* _Aim of the exercise_:
Below are the records; repeat them in full, exactly.

* _Available data_:
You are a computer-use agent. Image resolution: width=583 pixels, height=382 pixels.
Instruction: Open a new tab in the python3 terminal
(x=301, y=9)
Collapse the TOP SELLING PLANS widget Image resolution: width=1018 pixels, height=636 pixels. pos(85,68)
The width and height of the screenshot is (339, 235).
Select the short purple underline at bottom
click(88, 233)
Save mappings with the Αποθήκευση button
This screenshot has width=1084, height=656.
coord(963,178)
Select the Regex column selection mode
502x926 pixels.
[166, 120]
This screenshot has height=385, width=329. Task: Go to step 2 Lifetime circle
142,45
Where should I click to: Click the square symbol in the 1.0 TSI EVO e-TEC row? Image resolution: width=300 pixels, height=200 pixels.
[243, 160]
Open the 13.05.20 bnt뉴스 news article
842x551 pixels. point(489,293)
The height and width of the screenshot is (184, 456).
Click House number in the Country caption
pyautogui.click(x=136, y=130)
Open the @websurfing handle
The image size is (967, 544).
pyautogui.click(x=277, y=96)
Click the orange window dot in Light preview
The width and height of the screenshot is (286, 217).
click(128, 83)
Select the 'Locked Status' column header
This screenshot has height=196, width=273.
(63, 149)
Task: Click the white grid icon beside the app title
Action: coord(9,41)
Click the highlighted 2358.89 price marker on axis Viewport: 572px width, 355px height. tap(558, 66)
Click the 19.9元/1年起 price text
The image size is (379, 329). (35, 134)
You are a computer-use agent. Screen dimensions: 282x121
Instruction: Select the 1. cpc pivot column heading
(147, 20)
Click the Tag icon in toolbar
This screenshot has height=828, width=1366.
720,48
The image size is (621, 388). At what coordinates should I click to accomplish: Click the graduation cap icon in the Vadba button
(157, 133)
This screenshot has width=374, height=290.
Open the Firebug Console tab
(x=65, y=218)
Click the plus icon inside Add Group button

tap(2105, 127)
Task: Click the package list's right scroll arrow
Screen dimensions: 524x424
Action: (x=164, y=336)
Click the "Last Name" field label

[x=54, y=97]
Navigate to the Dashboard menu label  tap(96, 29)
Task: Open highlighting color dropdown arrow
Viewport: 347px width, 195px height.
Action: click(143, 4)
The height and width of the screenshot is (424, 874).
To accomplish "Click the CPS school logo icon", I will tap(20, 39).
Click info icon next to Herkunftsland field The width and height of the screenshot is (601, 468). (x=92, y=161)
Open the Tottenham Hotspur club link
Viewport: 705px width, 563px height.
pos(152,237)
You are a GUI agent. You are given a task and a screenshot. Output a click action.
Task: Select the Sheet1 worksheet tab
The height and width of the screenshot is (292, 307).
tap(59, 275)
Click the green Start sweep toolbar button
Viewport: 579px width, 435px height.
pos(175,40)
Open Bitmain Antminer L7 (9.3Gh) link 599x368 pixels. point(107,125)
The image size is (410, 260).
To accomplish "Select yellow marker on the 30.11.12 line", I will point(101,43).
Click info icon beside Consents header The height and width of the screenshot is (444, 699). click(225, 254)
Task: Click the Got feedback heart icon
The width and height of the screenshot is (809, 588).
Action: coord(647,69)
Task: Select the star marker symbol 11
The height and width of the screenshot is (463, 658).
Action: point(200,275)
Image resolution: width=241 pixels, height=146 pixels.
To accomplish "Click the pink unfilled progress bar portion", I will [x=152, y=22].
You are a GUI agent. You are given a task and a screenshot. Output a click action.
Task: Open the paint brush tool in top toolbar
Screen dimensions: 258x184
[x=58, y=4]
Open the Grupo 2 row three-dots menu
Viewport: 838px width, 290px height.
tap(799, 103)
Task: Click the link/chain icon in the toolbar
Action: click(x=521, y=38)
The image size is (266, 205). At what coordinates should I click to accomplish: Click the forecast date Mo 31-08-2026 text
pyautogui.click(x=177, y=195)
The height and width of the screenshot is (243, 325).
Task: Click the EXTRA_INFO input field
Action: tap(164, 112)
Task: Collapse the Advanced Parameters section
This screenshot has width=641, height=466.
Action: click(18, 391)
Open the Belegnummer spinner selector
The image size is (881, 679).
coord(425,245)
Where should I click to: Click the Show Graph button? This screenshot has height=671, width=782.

* _Expected answer_:
You are a computer-use agent. Image resolution: width=583 pixels, height=382 pixels.
Instruction: Open a new tab in the python3 terminal
(x=301, y=9)
Collapse the TOP SELLING PLANS widget Image resolution: width=1018 pixels, height=636 pixels. pos(85,68)
The width and height of the screenshot is (339, 235).
Select the short purple underline at bottom
click(88, 233)
Save mappings with the Αποθήκευση button
This screenshot has width=1084, height=656.
coord(963,178)
Select the Regex column selection mode
502x926 pixels.
[166, 120]
This screenshot has height=385, width=329. Task: Go to step 2 Lifetime circle
142,45
Where should I click to: Click the square symbol in the 1.0 TSI EVO e-TEC row? Image resolution: width=300 pixels, height=200 pixels.
[243, 160]
Open the 13.05.20 bnt뉴스 news article
842x551 pixels. point(489,293)
The height and width of the screenshot is (184, 456).
Click House number in the Country caption
pyautogui.click(x=136, y=130)
Open the @websurfing handle
The image size is (967, 544).
pyautogui.click(x=277, y=96)
Click the orange window dot in Light preview
The width and height of the screenshot is (286, 217).
click(128, 83)
Select the 'Locked Status' column header
This screenshot has height=196, width=273.
(63, 149)
Task: Click the white grid icon beside the app title
Action: coord(9,41)
Click the highlighted 2358.89 price marker on axis Viewport: 572px width, 355px height. tap(558, 66)
Click the 19.9元/1年起 price text
The image size is (379, 329). (35, 134)
You are a computer-use agent. Screen dimensions: 282x121
Instruction: Select the 1. cpc pivot column heading
(147, 20)
Click the Tag icon in toolbar
This screenshot has height=828, width=1366.
720,48
The image size is (621, 388). At what coordinates should I click to accomplish: Click the graduation cap icon in the Vadba button
(157, 133)
This screenshot has width=374, height=290.
Open the Firebug Console tab
(x=65, y=218)
Click the plus icon inside Add Group button

tap(2105, 127)
Task: Click the package list's right scroll arrow
Screen dimensions: 524x424
Action: (x=164, y=336)
Click the "Last Name" field label

[x=54, y=97]
Navigate to the Dashboard menu label  tap(96, 29)
Task: Open highlighting color dropdown arrow
Viewport: 347px width, 195px height.
Action: click(143, 4)
The height and width of the screenshot is (424, 874).
To accomplish "Click the CPS school logo icon", I will tap(20, 39).
Click info icon next to Herkunftsland field The width and height of the screenshot is (601, 468). (x=92, y=161)
Open the Tottenham Hotspur club link
Viewport: 705px width, 563px height.
pos(152,237)
You are a GUI agent. You are given a task and a screenshot. Output a click action.
Task: Select the Sheet1 worksheet tab
The height and width of the screenshot is (292, 307).
tap(59, 275)
Click the green Start sweep toolbar button
Viewport: 579px width, 435px height.
pos(175,40)
Open Bitmain Antminer L7 (9.3Gh) link 599x368 pixels. point(107,125)
The image size is (410, 260).
To accomplish "Select yellow marker on the 30.11.12 line", I will point(101,43).
Click info icon beside Consents header The height and width of the screenshot is (444, 699). click(225, 254)
Task: Click the Got feedback heart icon
The width and height of the screenshot is (809, 588).
Action: coord(647,69)
Task: Select the star marker symbol 11
The height and width of the screenshot is (463, 658).
Action: point(200,275)
Image resolution: width=241 pixels, height=146 pixels.
To accomplish "Click the pink unfilled progress bar portion", I will [x=152, y=22].
You are a GUI agent. You are given a task and a screenshot. Output a click action.
Task: Open the paint brush tool in top toolbar
Screen dimensions: 258x184
[x=58, y=4]
Open the Grupo 2 row three-dots menu
Viewport: 838px width, 290px height.
tap(799, 103)
Task: Click the link/chain icon in the toolbar
Action: click(x=521, y=38)
The image size is (266, 205). At what coordinates should I click to accomplish: Click the forecast date Mo 31-08-2026 text
pyautogui.click(x=177, y=195)
The height and width of the screenshot is (243, 325).
Task: Click the EXTRA_INFO input field
Action: tap(164, 112)
Task: Collapse the Advanced Parameters section
This screenshot has width=641, height=466.
Action: click(18, 391)
Open the Belegnummer spinner selector
The image size is (881, 679).
coord(425,245)
Where should I click to: Click the Show Graph button? This screenshot has height=671, width=782.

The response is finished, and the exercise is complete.